Electric potential - doubt in sign convention

[logearav]

Electric potential --- doubt in sign convention

Homework Statement

Revered members,
I know dV = -E.dx so
E = -dV/dx
So E should be E = -V/x . But while deriving capacitance of a parallel plate capacitor when dielectric medium is introduced we use E = V/x.
But how E = V/x?

Homework Equations

The Attempt at a Solution

Homework Statement

Homework Equations

The Attempt at a Solution

 

[NascentOxygen]

I know dV = -E.dx so
E = -dV/dx
So E should be E = -V/x .

Where have you seen a negative sign like this? If E is positive, then voltage increases with x. So E and dV/dx have the same sign.

 

[vkash]

Homework Statement

Revered members,
I know dV = -E.dx so
E = -dV/dx
So E should be E = -V/x . But while deriving capacitance of a parallel plate capacitor when dielectric medium is introduced we use E = V/x.
But how E = V/x?

When it comes to study of capacitances we are concerned to calculate charges on the capacitor not the direction in which potential increase or decrease.
However if you want to calculate the increase, decrease in potential with the help of electric field then you can with proper signs.
writing E=-V/x may create problem in soecases. so you should always us E=-dV/dx.

 

[ehild]

Where have you seen a negative sign like this? If E is positive, then voltage increases with x. So E and dV/dx have the same sign.

There are some confusions when using the term potential and voltage.

The electric field $\vec{E}$ is negative gradient of the potential U: $\vec{E}$=- grad(U). E points in the direction of potential drop: from positive to negative potential.

In a homogeneous electric field, parallel to the x axis,
E=-dU/dx. The integral of E between two points A and B is the work W done by the field on a unit positive charge when it moves from A to B:

$$W(A\rightarrow B)=\int_{x_A}^{x_B}{E dx}=-\int_{x_A}^{x_B}{(dU /dx)dx}$$
$$\int_{x_A}^{x_B}{E dx}=E(x_B-x_A)$$
$$-\int_{x_A}^{x_B}{(dU /dx)dx}=-\int_{x_A}^{x_B}{dU}=-U(x_B)+U(x_A)$$
$$W(A\rightarrow B)=E(x_B-x_A)=-U(x_B)+U(x_A)$$
If X_B-x_A= D ,
$$W=E D = U_A-U_B$$

The work done by he field when a unit positive charge moves from A to B is equal to the negative of the potential difference between points A and B. The work of the electric field is positive if U_A >U_B.

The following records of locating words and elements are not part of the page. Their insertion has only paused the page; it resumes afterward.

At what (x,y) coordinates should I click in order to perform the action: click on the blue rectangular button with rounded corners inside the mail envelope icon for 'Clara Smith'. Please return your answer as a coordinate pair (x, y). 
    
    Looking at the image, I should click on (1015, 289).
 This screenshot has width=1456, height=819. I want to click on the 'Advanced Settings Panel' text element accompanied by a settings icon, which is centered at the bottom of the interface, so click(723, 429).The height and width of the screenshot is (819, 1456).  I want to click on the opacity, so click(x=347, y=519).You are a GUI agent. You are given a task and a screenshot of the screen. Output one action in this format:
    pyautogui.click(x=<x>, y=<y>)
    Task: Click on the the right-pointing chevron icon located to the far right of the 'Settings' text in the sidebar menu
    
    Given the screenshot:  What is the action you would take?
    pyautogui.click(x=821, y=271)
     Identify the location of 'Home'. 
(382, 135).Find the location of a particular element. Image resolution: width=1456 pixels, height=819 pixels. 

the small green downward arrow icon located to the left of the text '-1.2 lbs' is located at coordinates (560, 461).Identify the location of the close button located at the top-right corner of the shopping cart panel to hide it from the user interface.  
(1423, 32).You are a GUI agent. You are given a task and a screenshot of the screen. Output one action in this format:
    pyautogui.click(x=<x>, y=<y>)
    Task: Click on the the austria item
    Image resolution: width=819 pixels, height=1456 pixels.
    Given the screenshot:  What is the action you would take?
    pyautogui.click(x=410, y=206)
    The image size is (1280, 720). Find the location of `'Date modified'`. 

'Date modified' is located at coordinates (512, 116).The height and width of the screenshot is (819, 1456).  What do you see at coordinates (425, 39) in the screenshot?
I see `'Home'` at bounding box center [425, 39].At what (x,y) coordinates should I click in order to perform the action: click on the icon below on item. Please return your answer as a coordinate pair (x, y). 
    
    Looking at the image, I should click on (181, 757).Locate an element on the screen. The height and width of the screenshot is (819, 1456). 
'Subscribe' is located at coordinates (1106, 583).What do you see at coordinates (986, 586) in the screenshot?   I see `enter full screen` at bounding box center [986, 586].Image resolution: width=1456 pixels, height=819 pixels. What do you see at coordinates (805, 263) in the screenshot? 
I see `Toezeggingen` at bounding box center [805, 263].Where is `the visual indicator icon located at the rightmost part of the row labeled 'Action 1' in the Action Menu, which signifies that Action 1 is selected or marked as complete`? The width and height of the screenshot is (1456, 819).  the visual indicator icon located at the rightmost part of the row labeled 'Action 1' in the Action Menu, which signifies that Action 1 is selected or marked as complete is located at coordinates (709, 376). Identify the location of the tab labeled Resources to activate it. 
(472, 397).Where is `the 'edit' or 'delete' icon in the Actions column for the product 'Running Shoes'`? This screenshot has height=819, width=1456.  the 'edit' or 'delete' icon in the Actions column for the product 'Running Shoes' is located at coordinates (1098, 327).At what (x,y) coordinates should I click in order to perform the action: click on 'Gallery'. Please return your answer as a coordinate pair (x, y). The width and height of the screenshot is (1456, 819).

"Voltage" V is used in practical texts in the meaning of potential drop when going from A to B: It is the negative potential difference V(AB)=-(U_B-U_A)=-Δ U.

The potential drops on a resistor in the direction of the current flow from A to B. Ohm's law states that the voltage V measured between points A and B is V=IR. This means V=-ΔU=U_A-U_B=IR. Across a capacitor, the potential of the positive plate U_A minus potential of the negative plate U_B is equal to ED: U_A-U_B=-ΔU=ED, that is V=ED.

ehild

 

[logearav]

Thanks for the detailed explanation, ehild. What is the position of the two points A and B in a electric field? For example, i draw a straight line XY. Where should i position the points A and B that satisfies your explanation?
X_________________________________________y

 

[ehild]

When you choose a direction it means you go from the initial position to the final one. ΔU means the potential at the final position - the potential at the initial position.

ehild

 

[logearav]

Thanks ehild. Now, if i choose a point A say 5 cm from X and B at 9 cm from X, which is the point with higher potential?

 

[ehild]

The more positive one.

ehild

 

[logearav]

Thanks again. How could we find which point is more positive?

 

[ehild]

Thanks again. How could we find which point is more positive?

First you get information from the problem.
It is given either the charge (plus or minus) or the potential or the electric field somewhere. A positively charged object has electric field lines originating from the charges and pointing away from it. Do not forget that the direction of electric field is +-----> - The electric field points in the direction of decreasing potential. Using the information given, you can find out which point is positive or negative with respect to an other point, applying Coulomb's Law, Ohm's Law or the relation between potential and electric field E=-grad (U).

It has no sense asking which points of a line are positive without giving the electric details.


I suggest to read this page.

http://www.physicsclassroom.com/class/circuits/u9l1c.cfm

ehild

 

[logearav]

ok. Now i am confronted with the magnitude of test charge and source charge. Should they be of same magnitude? I presume the test charge is unit positive charge. But i can't get an idea of magnitude of source charge, in the concept of electric potential

 

[ehild]

A test charge is a little (positive) charge which is used to measure the electric field. It is so small that does not change the field. The source charge makes the electric field. The electric field has potential.

ehild

 

[logearav]

Thanks a lot ehild. The link you have given is so wonderful. I understood the concept. Thanks again.